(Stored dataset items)
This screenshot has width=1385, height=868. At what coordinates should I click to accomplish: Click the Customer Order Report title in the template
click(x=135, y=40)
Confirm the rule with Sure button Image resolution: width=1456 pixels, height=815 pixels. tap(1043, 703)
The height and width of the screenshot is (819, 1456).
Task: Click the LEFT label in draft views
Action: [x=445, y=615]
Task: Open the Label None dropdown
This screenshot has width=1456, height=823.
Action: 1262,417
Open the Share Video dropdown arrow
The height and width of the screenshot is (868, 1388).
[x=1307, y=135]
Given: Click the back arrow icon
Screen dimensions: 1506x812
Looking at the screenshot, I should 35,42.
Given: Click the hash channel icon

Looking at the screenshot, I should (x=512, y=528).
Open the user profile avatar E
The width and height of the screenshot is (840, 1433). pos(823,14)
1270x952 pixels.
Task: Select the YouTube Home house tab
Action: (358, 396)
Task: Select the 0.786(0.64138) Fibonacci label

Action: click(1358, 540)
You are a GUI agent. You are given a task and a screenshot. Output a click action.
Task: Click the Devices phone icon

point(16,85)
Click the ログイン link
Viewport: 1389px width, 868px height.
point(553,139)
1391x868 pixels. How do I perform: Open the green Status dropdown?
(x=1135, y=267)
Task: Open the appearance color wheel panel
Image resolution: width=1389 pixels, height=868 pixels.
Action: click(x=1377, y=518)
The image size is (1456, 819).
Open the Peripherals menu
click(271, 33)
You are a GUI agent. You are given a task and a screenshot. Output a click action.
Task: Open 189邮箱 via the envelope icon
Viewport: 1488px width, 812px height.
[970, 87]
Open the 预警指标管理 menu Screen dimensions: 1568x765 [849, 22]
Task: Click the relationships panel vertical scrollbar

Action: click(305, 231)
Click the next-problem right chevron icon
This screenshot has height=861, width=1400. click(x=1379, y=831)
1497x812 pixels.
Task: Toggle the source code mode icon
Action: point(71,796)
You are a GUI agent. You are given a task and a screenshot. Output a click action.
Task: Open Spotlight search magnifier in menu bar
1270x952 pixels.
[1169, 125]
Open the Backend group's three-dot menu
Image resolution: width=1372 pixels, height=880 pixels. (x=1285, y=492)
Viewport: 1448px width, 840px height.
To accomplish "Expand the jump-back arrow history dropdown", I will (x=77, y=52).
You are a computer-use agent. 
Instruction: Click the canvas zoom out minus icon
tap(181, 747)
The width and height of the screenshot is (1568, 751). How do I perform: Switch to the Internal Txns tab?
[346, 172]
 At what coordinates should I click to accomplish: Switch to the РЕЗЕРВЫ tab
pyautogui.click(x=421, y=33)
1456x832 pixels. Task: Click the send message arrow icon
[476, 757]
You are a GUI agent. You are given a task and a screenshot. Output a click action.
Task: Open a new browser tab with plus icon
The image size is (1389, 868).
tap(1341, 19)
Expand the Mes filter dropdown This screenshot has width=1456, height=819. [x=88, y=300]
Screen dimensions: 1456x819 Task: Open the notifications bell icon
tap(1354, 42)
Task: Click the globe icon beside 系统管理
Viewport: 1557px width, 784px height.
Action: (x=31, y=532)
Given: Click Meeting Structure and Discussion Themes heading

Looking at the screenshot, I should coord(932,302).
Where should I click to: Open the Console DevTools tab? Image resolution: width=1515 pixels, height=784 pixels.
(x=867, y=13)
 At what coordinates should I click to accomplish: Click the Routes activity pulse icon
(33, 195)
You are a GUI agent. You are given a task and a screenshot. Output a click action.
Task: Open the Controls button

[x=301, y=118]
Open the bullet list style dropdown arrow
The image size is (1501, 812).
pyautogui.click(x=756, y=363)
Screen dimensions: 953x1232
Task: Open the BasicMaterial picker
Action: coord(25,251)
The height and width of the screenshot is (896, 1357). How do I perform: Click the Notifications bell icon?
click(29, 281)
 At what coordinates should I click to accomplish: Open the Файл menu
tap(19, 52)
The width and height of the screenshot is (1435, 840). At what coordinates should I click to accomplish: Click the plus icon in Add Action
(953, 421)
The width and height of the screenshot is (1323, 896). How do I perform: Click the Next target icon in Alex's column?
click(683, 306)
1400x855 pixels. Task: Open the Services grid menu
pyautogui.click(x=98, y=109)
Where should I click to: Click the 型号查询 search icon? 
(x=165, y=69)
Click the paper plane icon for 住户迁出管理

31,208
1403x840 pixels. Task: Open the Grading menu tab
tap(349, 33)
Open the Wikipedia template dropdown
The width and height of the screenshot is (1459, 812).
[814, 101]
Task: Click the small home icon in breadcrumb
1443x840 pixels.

▶ _INSTRUCTIONS FOR THE TASK_
All entries must come back exactly as they were written.

▶ _OUTPUT OF THE EXERCISE_
This screenshot has width=1385, height=868. At what coordinates should I click to accomplish: Click the Customer Order Report title in the template
click(x=135, y=40)
Confirm the rule with Sure button Image resolution: width=1456 pixels, height=815 pixels. tap(1043, 703)
The height and width of the screenshot is (819, 1456).
Task: Click the LEFT label in draft views
Action: [x=445, y=615]
Task: Open the Label None dropdown
This screenshot has width=1456, height=823.
Action: 1262,417
Open the Share Video dropdown arrow
The height and width of the screenshot is (868, 1388).
[x=1307, y=135]
Given: Click the back arrow icon
Screen dimensions: 1506x812
Looking at the screenshot, I should 35,42.
Given: Click the hash channel icon

Looking at the screenshot, I should (x=512, y=528).
Open the user profile avatar E
The width and height of the screenshot is (840, 1433). pos(823,14)
1270x952 pixels.
Task: Select the YouTube Home house tab
Action: (358, 396)
Task: Select the 0.786(0.64138) Fibonacci label

Action: click(1358, 540)
You are a GUI agent. You are given a task and a screenshot. Output a click action.
Task: Click the Devices phone icon

point(16,85)
Click the ログイン link
Viewport: 1389px width, 868px height.
point(553,139)
1391x868 pixels. How do I perform: Open the green Status dropdown?
(x=1135, y=267)
Task: Open the appearance color wheel panel
Image resolution: width=1389 pixels, height=868 pixels.
Action: click(x=1377, y=518)
The image size is (1456, 819).
Open the Peripherals menu
click(271, 33)
You are a GUI agent. You are given a task and a screenshot. Output a click action.
Task: Open 189邮箱 via the envelope icon
Viewport: 1488px width, 812px height.
[970, 87]
Open the 预警指标管理 menu Screen dimensions: 1568x765 [849, 22]
Task: Click the relationships panel vertical scrollbar

Action: click(305, 231)
Click the next-problem right chevron icon
This screenshot has height=861, width=1400. click(x=1379, y=831)
1497x812 pixels.
Task: Toggle the source code mode icon
Action: point(71,796)
You are a GUI agent. You are given a task and a screenshot. Output a click action.
Task: Open Spotlight search magnifier in menu bar
1270x952 pixels.
[1169, 125]
Open the Backend group's three-dot menu
Image resolution: width=1372 pixels, height=880 pixels. (x=1285, y=492)
Viewport: 1448px width, 840px height.
To accomplish "Expand the jump-back arrow history dropdown", I will (x=77, y=52).
You are a computer-use agent. 
Instruction: Click the canvas zoom out minus icon
tap(181, 747)
The width and height of the screenshot is (1568, 751). How do I perform: Switch to the Internal Txns tab?
[346, 172]
 At what coordinates should I click to accomplish: Switch to the РЕЗЕРВЫ tab
pyautogui.click(x=421, y=33)
1456x832 pixels. Task: Click the send message arrow icon
[476, 757]
You are a GUI agent. You are given a task and a screenshot. Output a click action.
Task: Open a new browser tab with plus icon
The image size is (1389, 868).
tap(1341, 19)
Expand the Mes filter dropdown This screenshot has width=1456, height=819. [x=88, y=300]
Screen dimensions: 1456x819 Task: Open the notifications bell icon
tap(1354, 42)
Task: Click the globe icon beside 系统管理
Viewport: 1557px width, 784px height.
Action: (x=31, y=532)
Given: Click Meeting Structure and Discussion Themes heading

Looking at the screenshot, I should coord(932,302).
Where should I click to: Open the Console DevTools tab? Image resolution: width=1515 pixels, height=784 pixels.
(x=867, y=13)
 At what coordinates should I click to accomplish: Click the Routes activity pulse icon
(33, 195)
You are a GUI agent. You are given a task and a screenshot. Output a click action.
Task: Open the Controls button

[x=301, y=118]
Open the bullet list style dropdown arrow
The image size is (1501, 812).
pyautogui.click(x=756, y=363)
Screen dimensions: 953x1232
Task: Open the BasicMaterial picker
Action: coord(25,251)
The height and width of the screenshot is (896, 1357). How do I perform: Click the Notifications bell icon?
click(29, 281)
 At what coordinates should I click to accomplish: Open the Файл menu
tap(19, 52)
The width and height of the screenshot is (1435, 840). At what coordinates should I click to accomplish: Click the plus icon in Add Action
(953, 421)
The width and height of the screenshot is (1323, 896). How do I perform: Click the Next target icon in Alex's column?
click(683, 306)
1400x855 pixels. Task: Open the Services grid menu
pyautogui.click(x=98, y=109)
Where should I click to: Click the 型号查询 search icon? 
(x=165, y=69)
Click the paper plane icon for 住户迁出管理

31,208
1403x840 pixels. Task: Open the Grading menu tab
tap(349, 33)
Open the Wikipedia template dropdown
The width and height of the screenshot is (1459, 812).
[814, 101]
Task: Click the small home icon in breadcrumb
1443x840 pixels.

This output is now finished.